▶ Extracted records
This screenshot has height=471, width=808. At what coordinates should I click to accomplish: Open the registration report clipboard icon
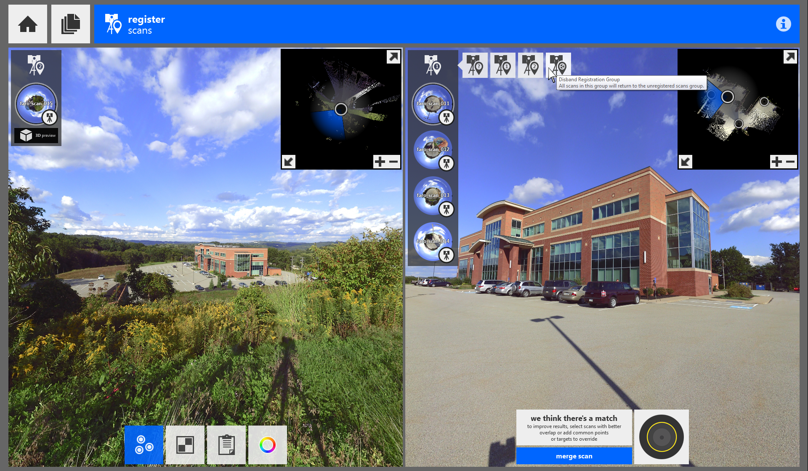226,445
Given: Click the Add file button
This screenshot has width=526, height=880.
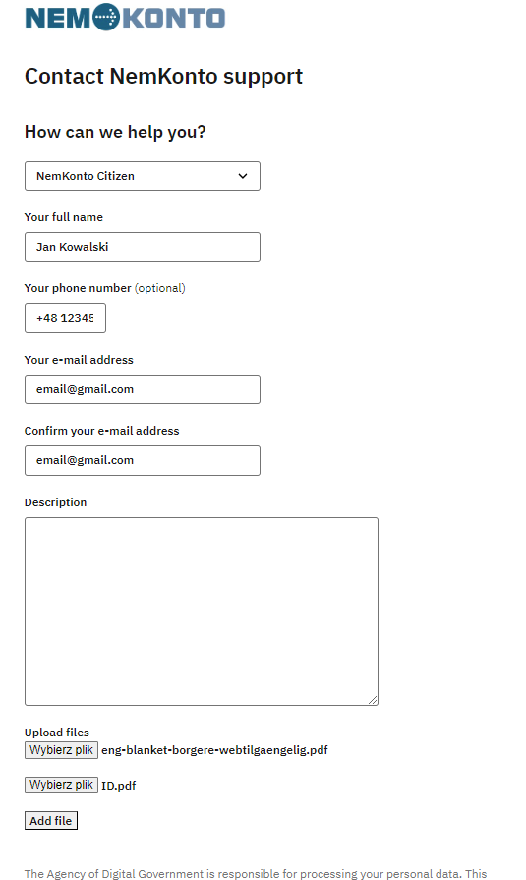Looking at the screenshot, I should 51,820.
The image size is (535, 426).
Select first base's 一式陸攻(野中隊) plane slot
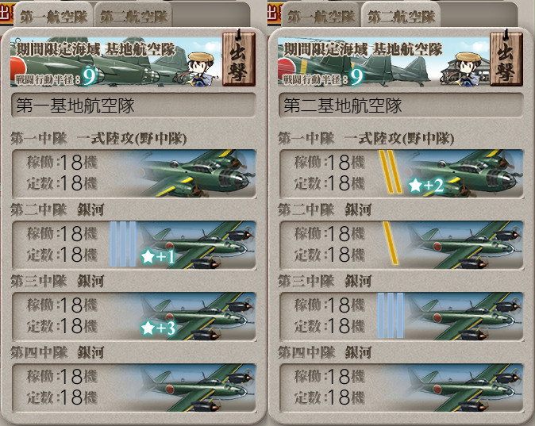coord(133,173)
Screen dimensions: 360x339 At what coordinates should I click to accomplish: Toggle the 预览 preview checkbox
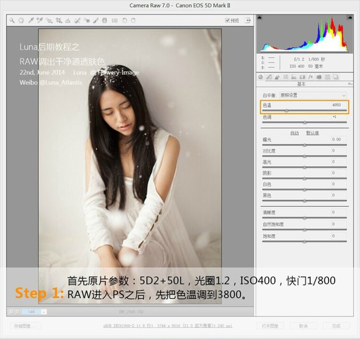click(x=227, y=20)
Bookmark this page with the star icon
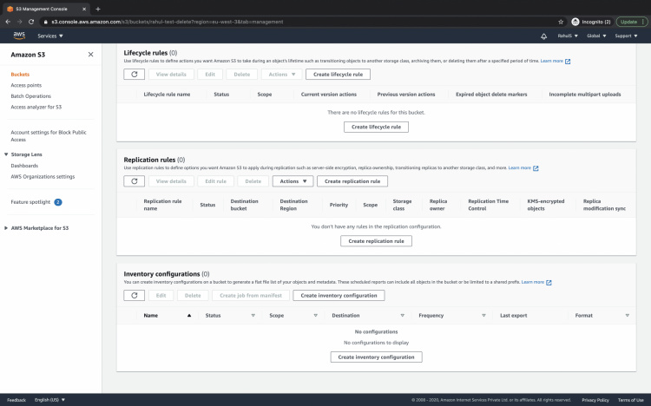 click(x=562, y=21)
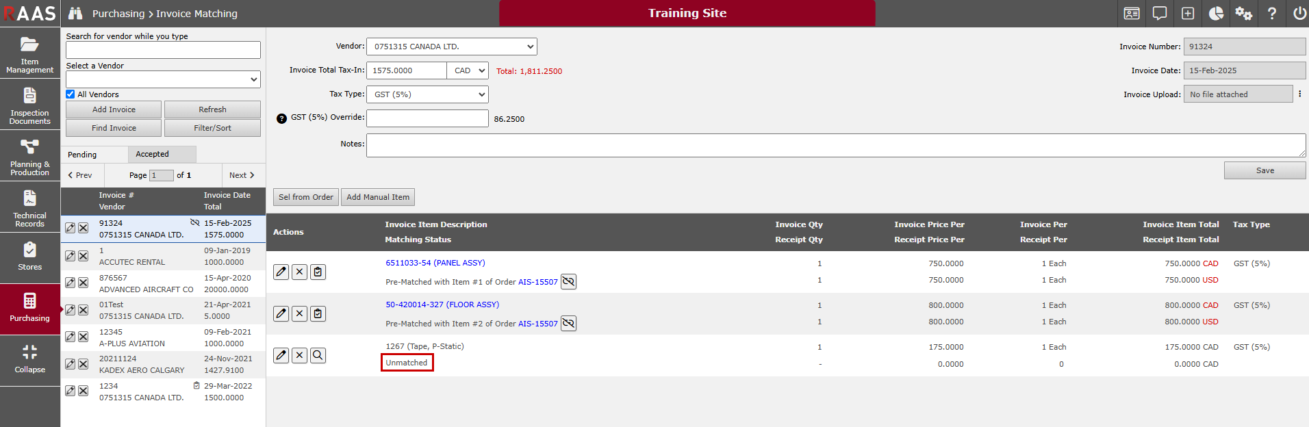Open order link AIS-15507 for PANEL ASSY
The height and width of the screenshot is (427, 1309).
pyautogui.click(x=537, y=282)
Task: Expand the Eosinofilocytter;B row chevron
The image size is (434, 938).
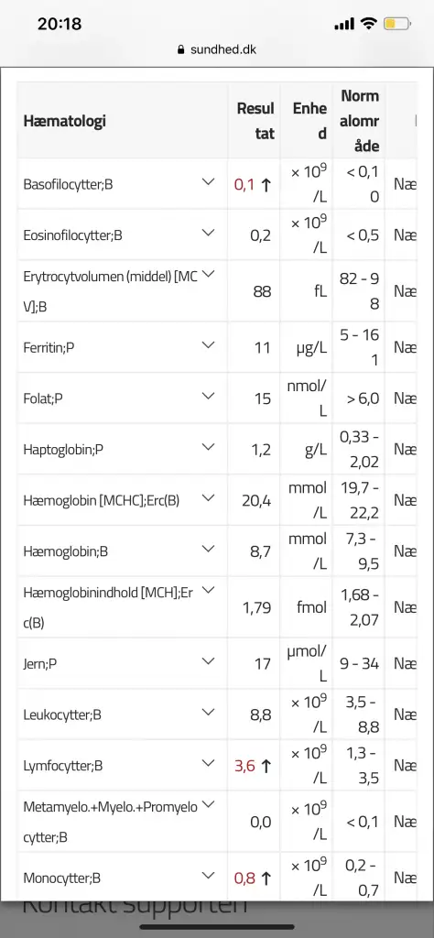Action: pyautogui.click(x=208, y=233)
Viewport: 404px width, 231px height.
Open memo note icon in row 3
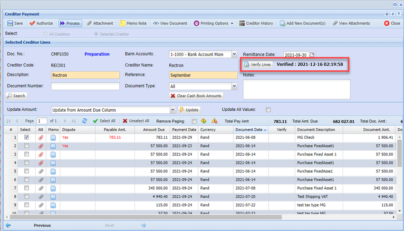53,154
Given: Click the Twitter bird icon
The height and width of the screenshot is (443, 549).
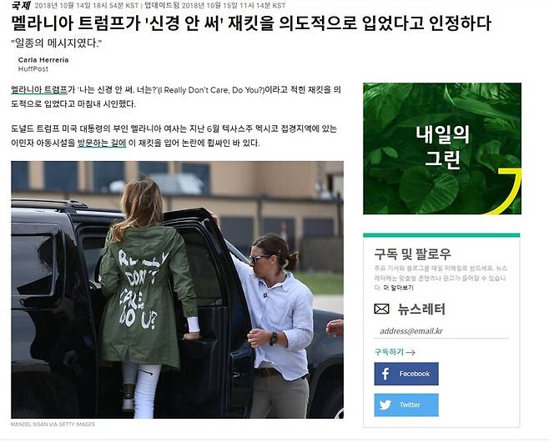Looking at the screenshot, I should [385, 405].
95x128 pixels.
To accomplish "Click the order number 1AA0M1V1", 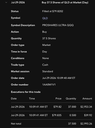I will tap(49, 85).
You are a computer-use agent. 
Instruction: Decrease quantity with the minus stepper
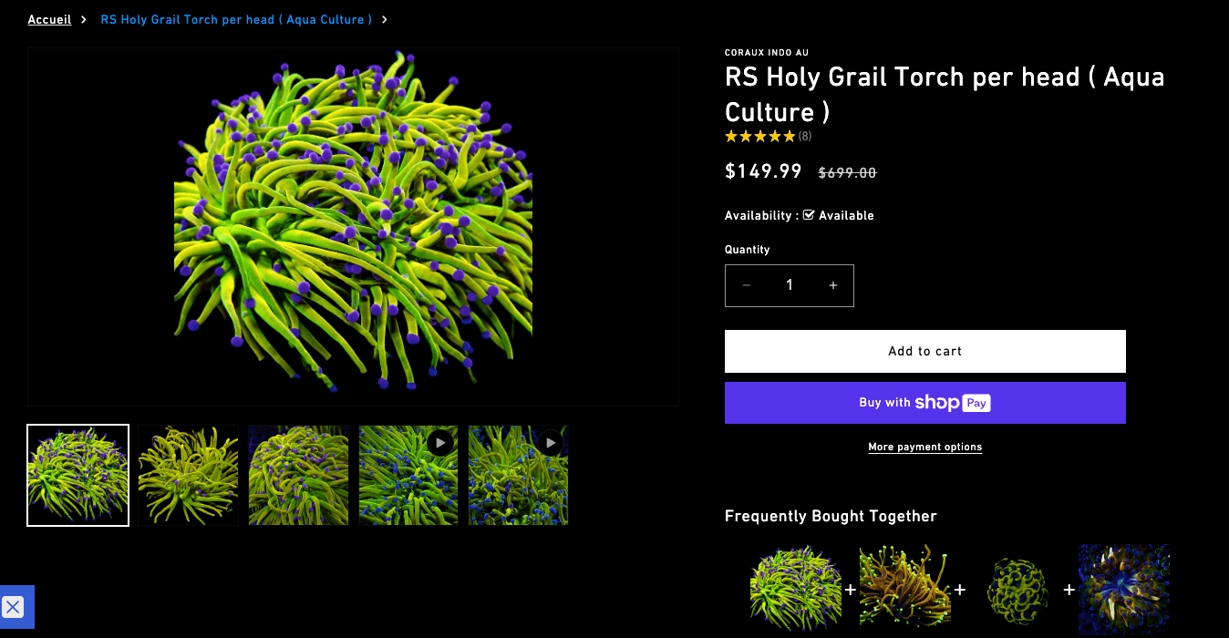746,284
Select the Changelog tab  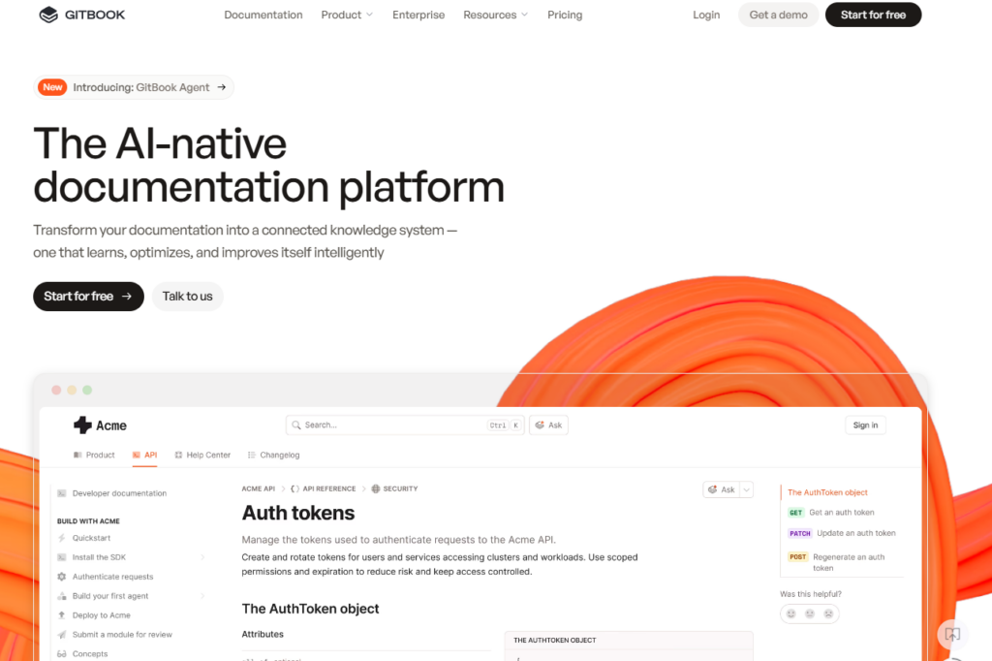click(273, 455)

▶ Set task
Rewrite the entries as a Markdown table with the columns Row and Line, starting at the line that contains "Screen dimensions: 360x339" and ending at the line that contains "click(x=227, y=20)". Number each line, skip blank lines, and leave out the pictures.

▶ In response
| Row | Line |
|---|---|
| 1 | Screen dimensions: 360x339 At what coordinates should I click to accomplish: Toggle the 预览 preview checkbox |
| 2 | click(x=227, y=20) |